Forbes earned only 20 percent of the Delaware primary vote Tuesday, finishing third in a state he won four years before. Texas Gov. George W. Bush won with 51 percent. Arizona Sen. John McCain, who did not campaign in Delaware, finished second with 25 percent.
With Forbes out, the campaign to win the next primary in South Carolina is being called a two-man "collision" by the Associated press. Bush, who lost to McCain in New Hampshire, says he wants to use momentum from his Delaware victory in the Palmetto State. But McCain has been campaigning throughout the state since his big win on Feb. 1.

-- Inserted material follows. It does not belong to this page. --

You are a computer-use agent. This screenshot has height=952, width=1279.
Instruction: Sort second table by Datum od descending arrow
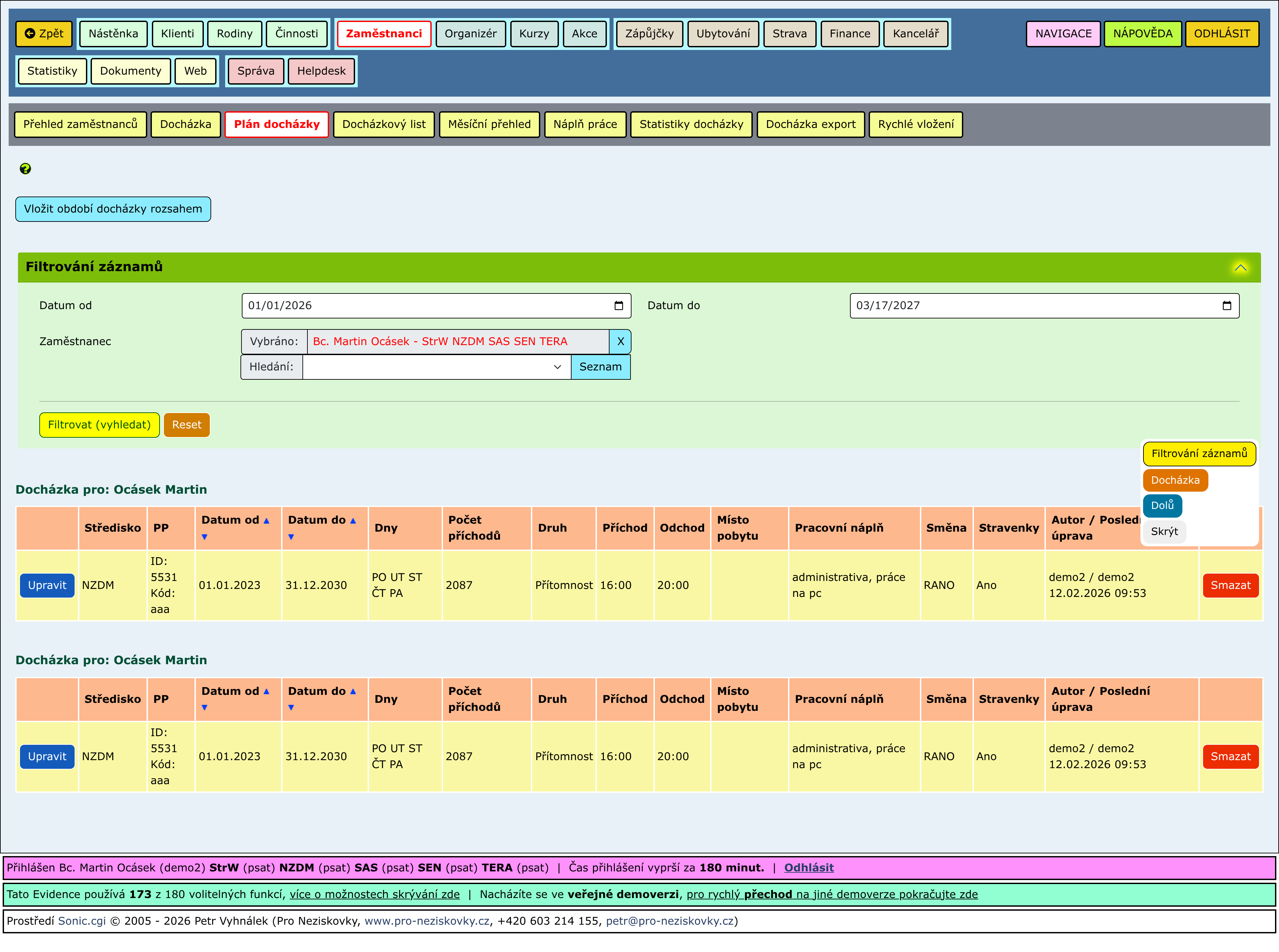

As the primary nears, the two have begun questioning the others credibility looking to gain votes. The Bush campaign recently began airing a new television commercial claiming McCain, who promotes a platform of campaign finance reform, "solicits money from lobbyists with interests before his committee and pressures agencies on behalf of contributors."
Bush also hammered McCain for supporting public funding of elections. Although the Arizona Senator says he has always opposed such a move, Bush has been handing out a list of five McCain votes between 1990 and 1993 in favor of a bill that proposed partial public funding of Senate campaigns.

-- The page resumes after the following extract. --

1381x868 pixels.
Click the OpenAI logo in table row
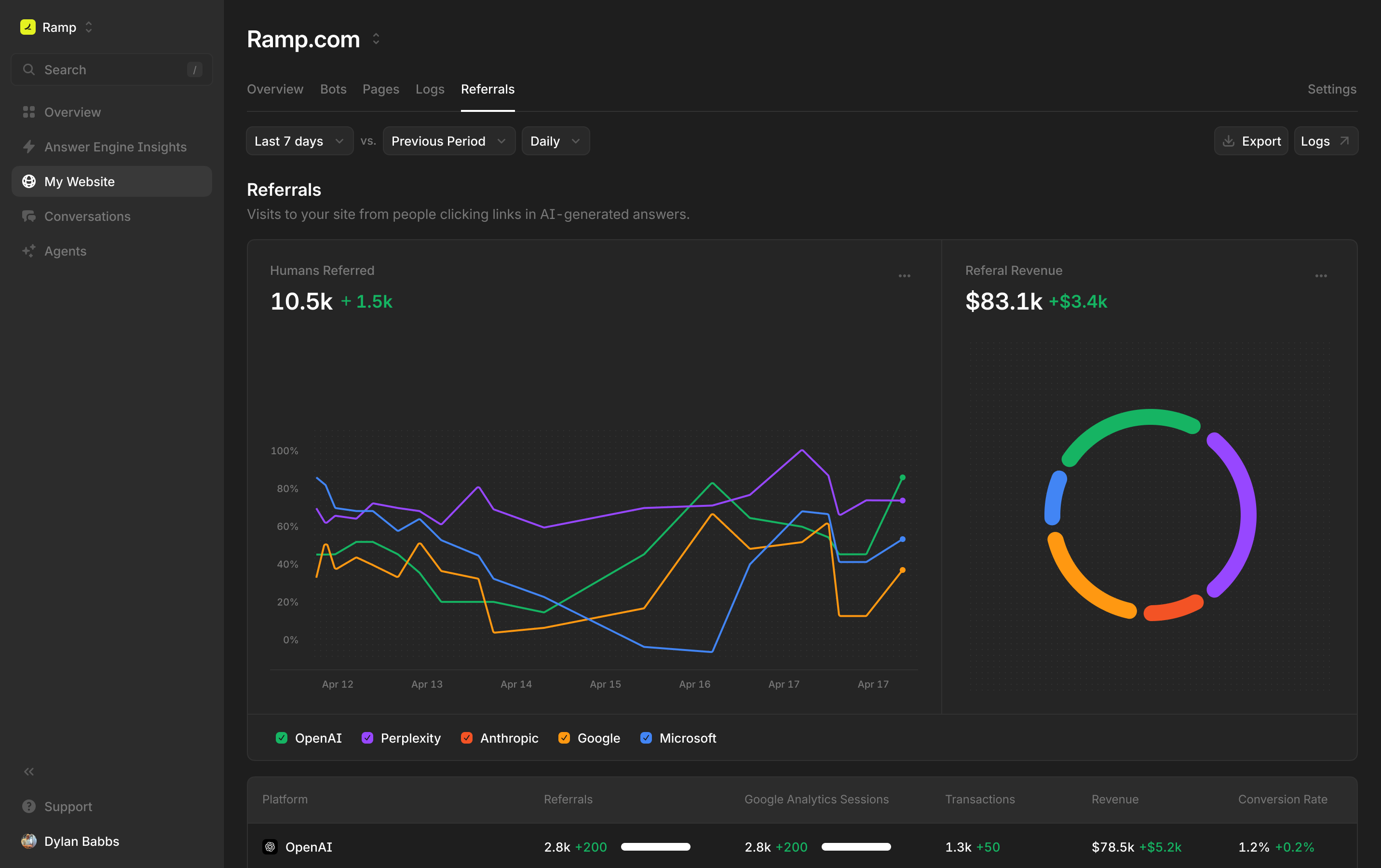[270, 847]
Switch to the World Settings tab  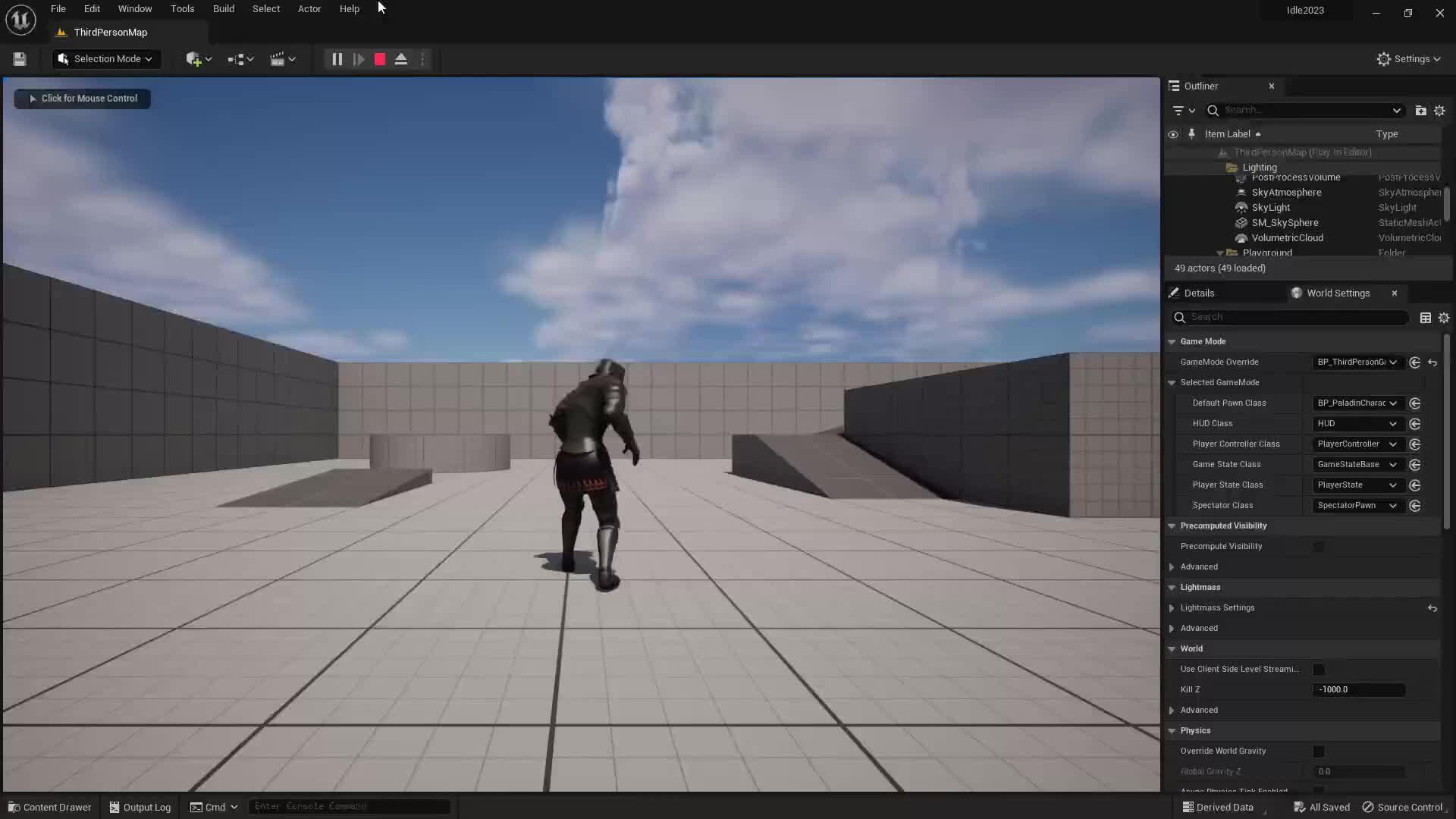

"Sen. McCain voted not once, not twice, but five times to support publicly funded congressional campaigns," Bush told reporters.
Promising no negative ads
Meanwhile, McCain has accused Bush of breaking his promise not to run negative ads, implying voters cannot trust the Texas governor's word.

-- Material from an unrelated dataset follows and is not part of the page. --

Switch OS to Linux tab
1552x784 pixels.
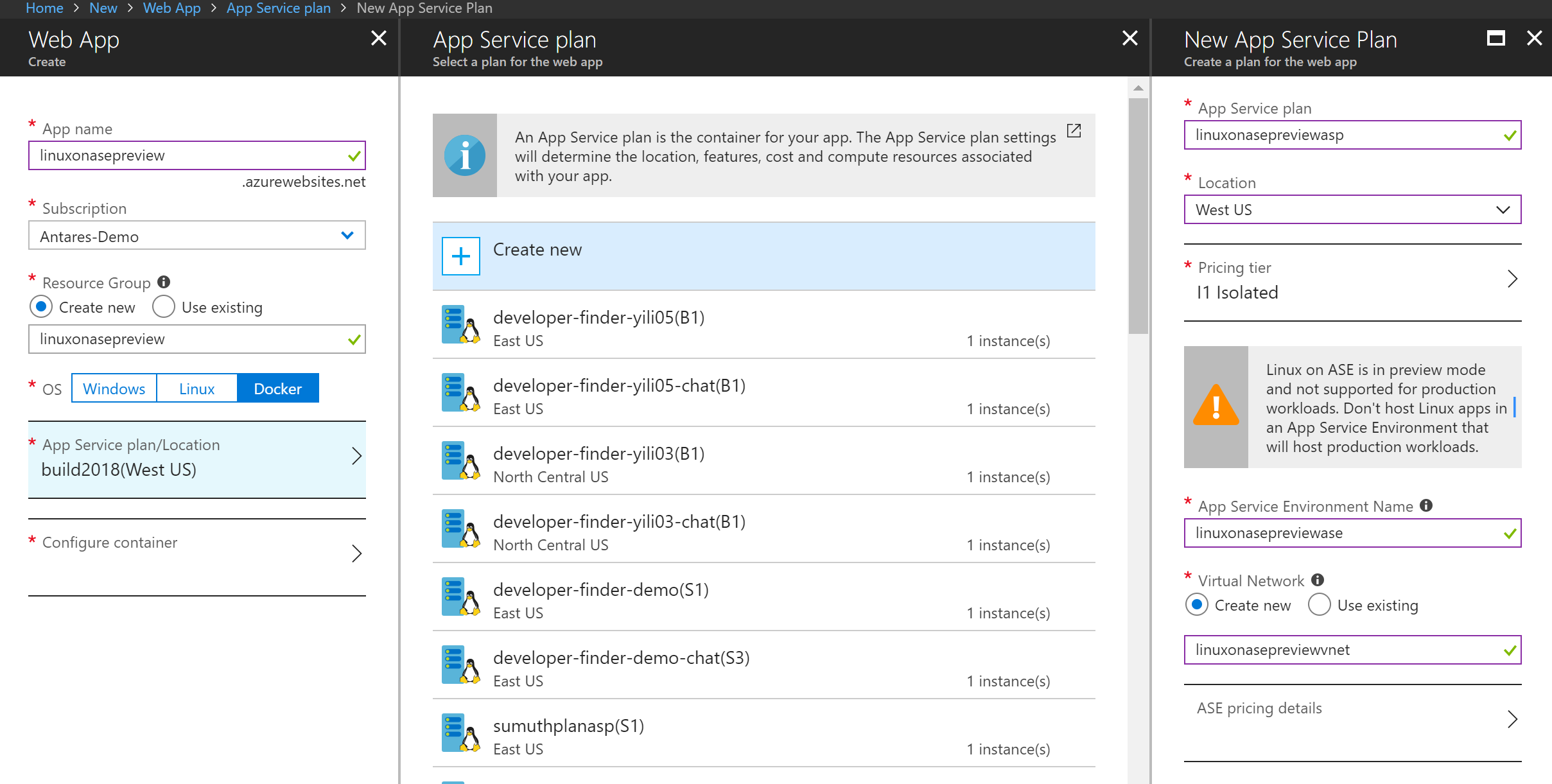point(196,388)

"I believe it is not trustworthy when someone shakes your hand and says they're not going to run a negative ad, and then runs a negative ad," McCain said on his campaign bus. "We've already got somebody in the Oval Office who is not trustworthy."
But, Republican hopeful Alan Keyes, who finished third in the Iowa Caucuses, is the only other candidate remaining in the race.
The former Ambassador told a crowd at an opera house that an "oppressive government" is to blame for the country's moral crisis. Keyes urged the crowd of supporters to take control of their lives and "through the goodness of their heart, take on the responsibilities of freedom and self-government."
All three candidates hope to court some of Forbes' supporters, who are generally considered conservative and anti-tax. According to the Associated Press, Forbes does not plan to announce an endorsement Thursday.
"I'm going to work hard to appeal to his voters and give his conservative voters a home," Bush said on NBC's "Today."
But McCain replied on CBS, "Most of them will head in our direction." McCain said his tax plan, which provides a smaller tax cut, is more conservative than Bush's.
South Carolina's primary, which like New Hampshire is also open to independents, is Feb. 19.